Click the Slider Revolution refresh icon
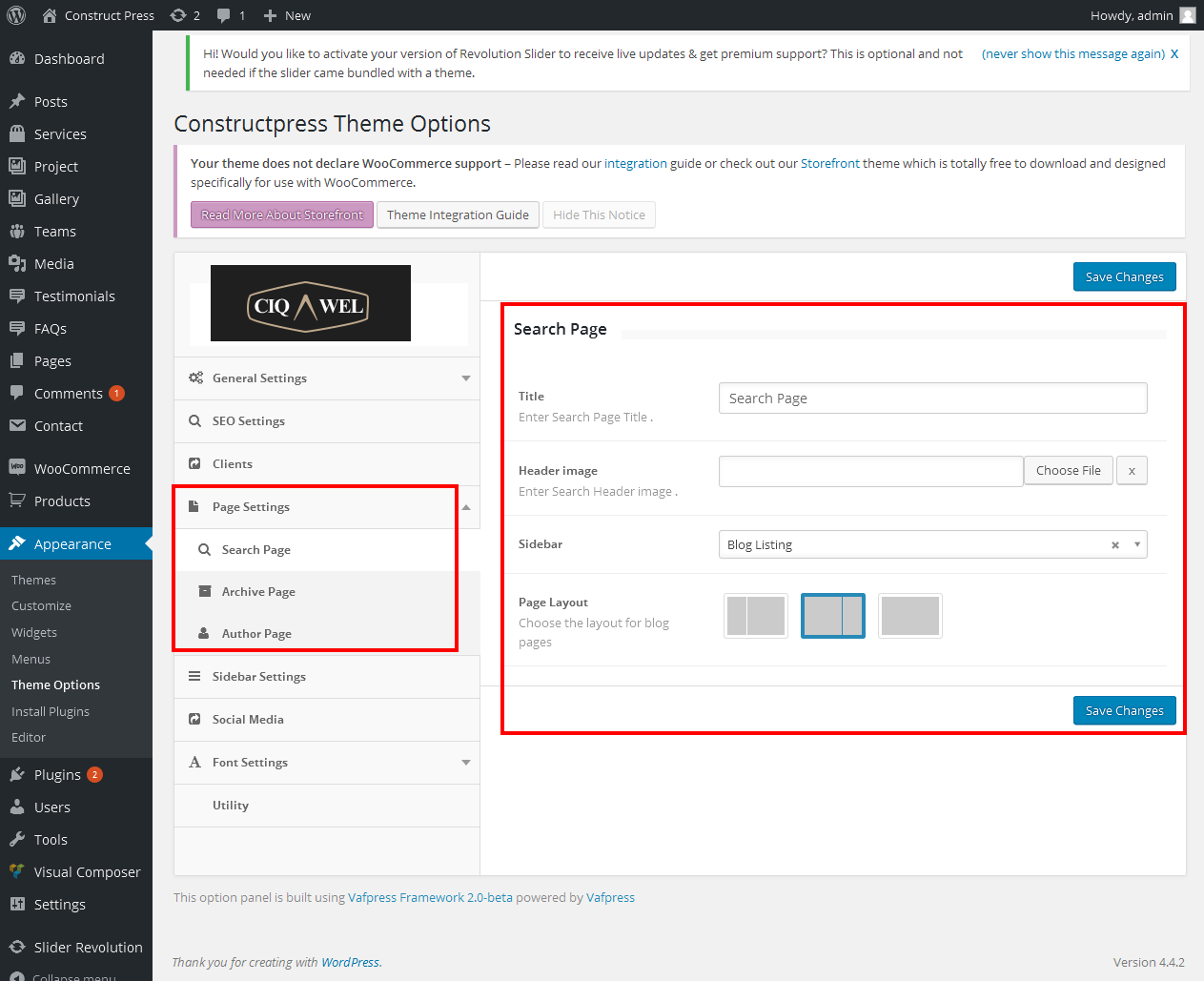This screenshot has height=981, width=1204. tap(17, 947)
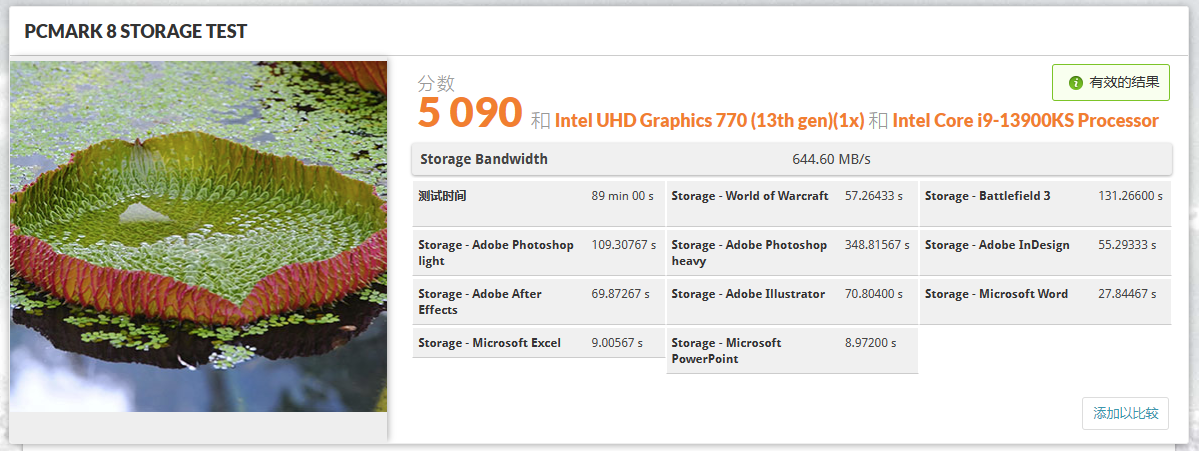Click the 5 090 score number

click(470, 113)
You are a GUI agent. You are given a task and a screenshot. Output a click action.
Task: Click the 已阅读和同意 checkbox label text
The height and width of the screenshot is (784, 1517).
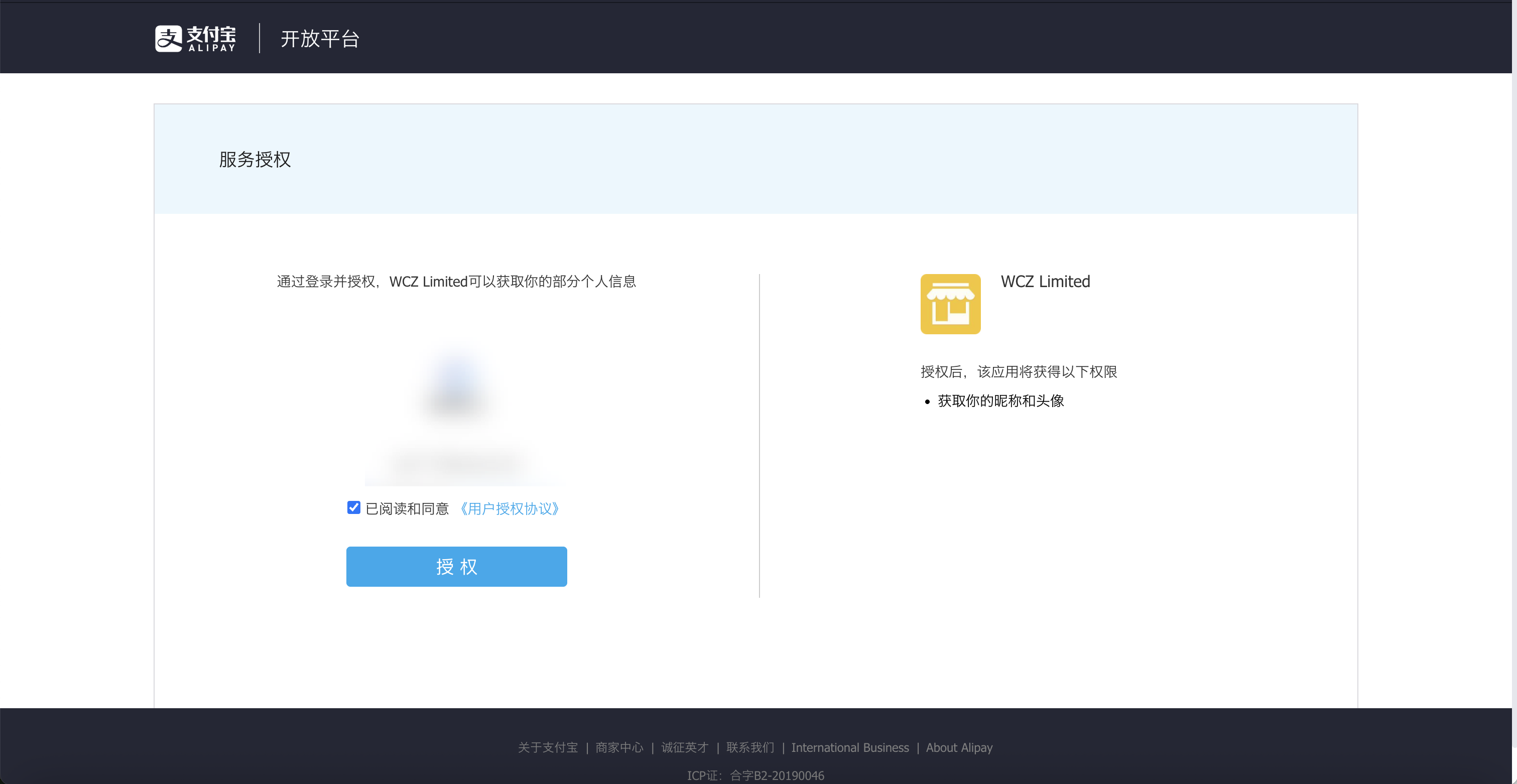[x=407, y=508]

====================

**EXERCISE DIRECTIONS:**
Rescale the stretch from the line containing "You are a GUI" through the end of the records, giving only those lines again with their requests. Multiply every coordinate in the answers by 0.75 and round to whole numbers, halves up, and leave the pictures out.

**ANSWER TO THIS TASK:**
You are a GUI agent. You are given a task and a screenshot. Output a click action.
Task: Click the 已阅读和同意 checkbox label text
The height and width of the screenshot is (784, 1517).
[x=305, y=381]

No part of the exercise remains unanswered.